§ **Задание a**
Перескажите фрагмент о повседневной практике в китайской традиции в двух предложениях.

§ **Исходный фрагмент**
········
Здесь все сказано так, как учили Конфуций и даосы: ищите истину в своих повседневных трудах, в присущем вашим занятиям образе жизни, который и есть ваша социальность. Человеку одинаково естественно одеваться теплее в холод и трудиться; ему не менее свойственно творить, чем есть и спать. «Сокровенное» (сюань) и «утонченное» (мяо) по традиции обозначают символические качества практики – ту самую «открытость Небу», которая выявляет внутреннее совершенство опыта. Идеальное действие по Чжоу Жудэну не знает разрыва между субъективностью и внешним миром, и образцом для него служат самые что ни на есть привычные, обыденные и естественные дела или поступки. Впрочем, дела эти диктуются необходимостью и требуют присутствия воли. По той же причине они могут стать памятными событиями, обладающими качественной определенностью, и тем самым – материалом для каталога нормативных действий, из которых складывается фонд культурной традиции. Такие «вехи сознания», при всем их разнообразии, несут в себе память о «высшей радости» жизни – о полной безмятежности духа, способного принять, вместить в себя все творческие возможности бытия. Тот, кто, согласно древней китайской формуле, умеет «радоваться Небу», постигает бесконечную действенность каждого сознательно, то есть умело совершаемого действия.
Стремление «сделать правильно», преуспеть в работе соотносится не с субъективностью как таковой, а со «сверх-я», которое укореняет жизнь духа непосредственно в со-бытийности вещей, взятой как одно целое, как «одна вещь» (даосское выражение) мира. В таком случае действительно, если воспользоваться словами Чжуан-цзы, «я и мир рождаемся вместе», а усилие «превозмогания себя» или само-раскрытия своего «я» миру воплощается в «безмятежной праздности» (сянь цзюй). Все это означает также, что «претворение Пути» сообщает субъективности качество полноты телесного присутствия – универсальной среды всякого опыта и в этом качестве извечно «забываемой».
········
§ **Данные упражнения**
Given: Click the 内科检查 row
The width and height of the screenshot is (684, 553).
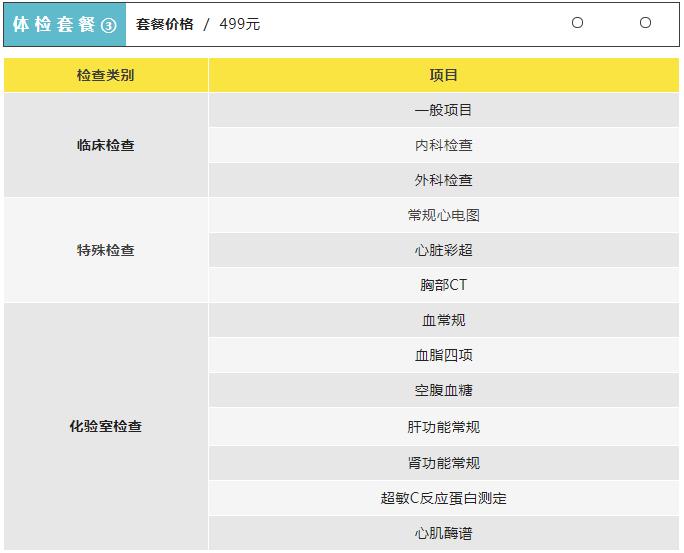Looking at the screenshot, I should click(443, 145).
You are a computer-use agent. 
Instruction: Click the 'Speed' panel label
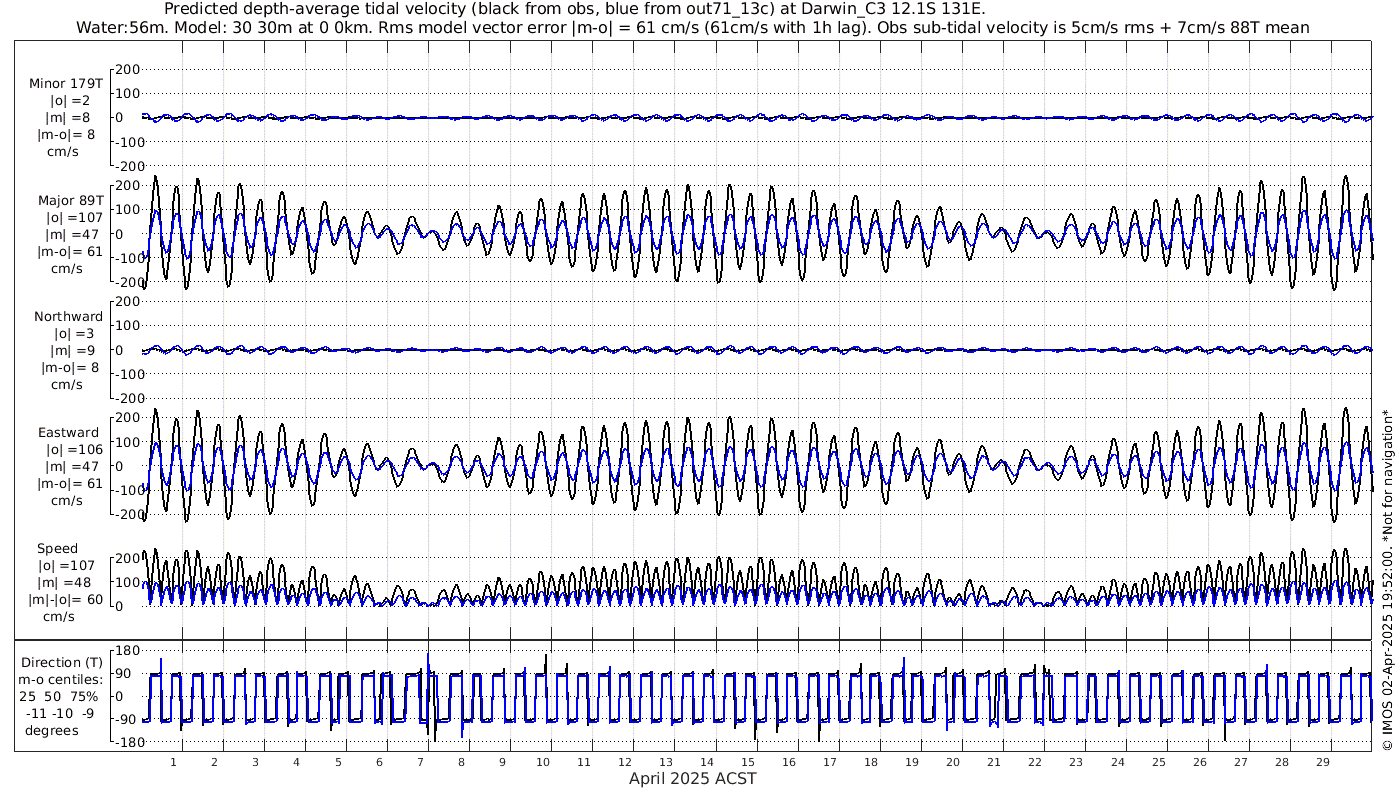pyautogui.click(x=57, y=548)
········
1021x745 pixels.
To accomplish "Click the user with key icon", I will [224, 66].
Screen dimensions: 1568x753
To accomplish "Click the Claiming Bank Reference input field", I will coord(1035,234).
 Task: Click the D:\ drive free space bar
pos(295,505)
········
§ **Задание b**
Извлеките из листинга без изменений участок, который открывается строкой, содержащей «You are a computer-use agent.», и закрывается строкой, содержащей «pyautogui.click(x=57, y=548)», включая обе эти строки. Изображения в ответ не включайте.

§ **Ответ a**
Согласно Конфуцию и даосам, истину нужно искать в повседневных трудах, а идеальное действие по Чжоу Жудэну не знает разрыва между субъективностью и внешним миром и берет за образец самые привычные и естественные дела. Такие дела диктуются необходимостью, требуют воли и могут стать памятными событиями, из которых складывается фонд культурной традиции, а стремление «сделать правильно» соотносится не с субъективностью как таковой, а со «сверх-я», укорененным в со-бытийности вещей.

§ **Ответ b**
You are a computer-use agent. 
Instruction: Click the 'Speed' panel label
pyautogui.click(x=57, y=548)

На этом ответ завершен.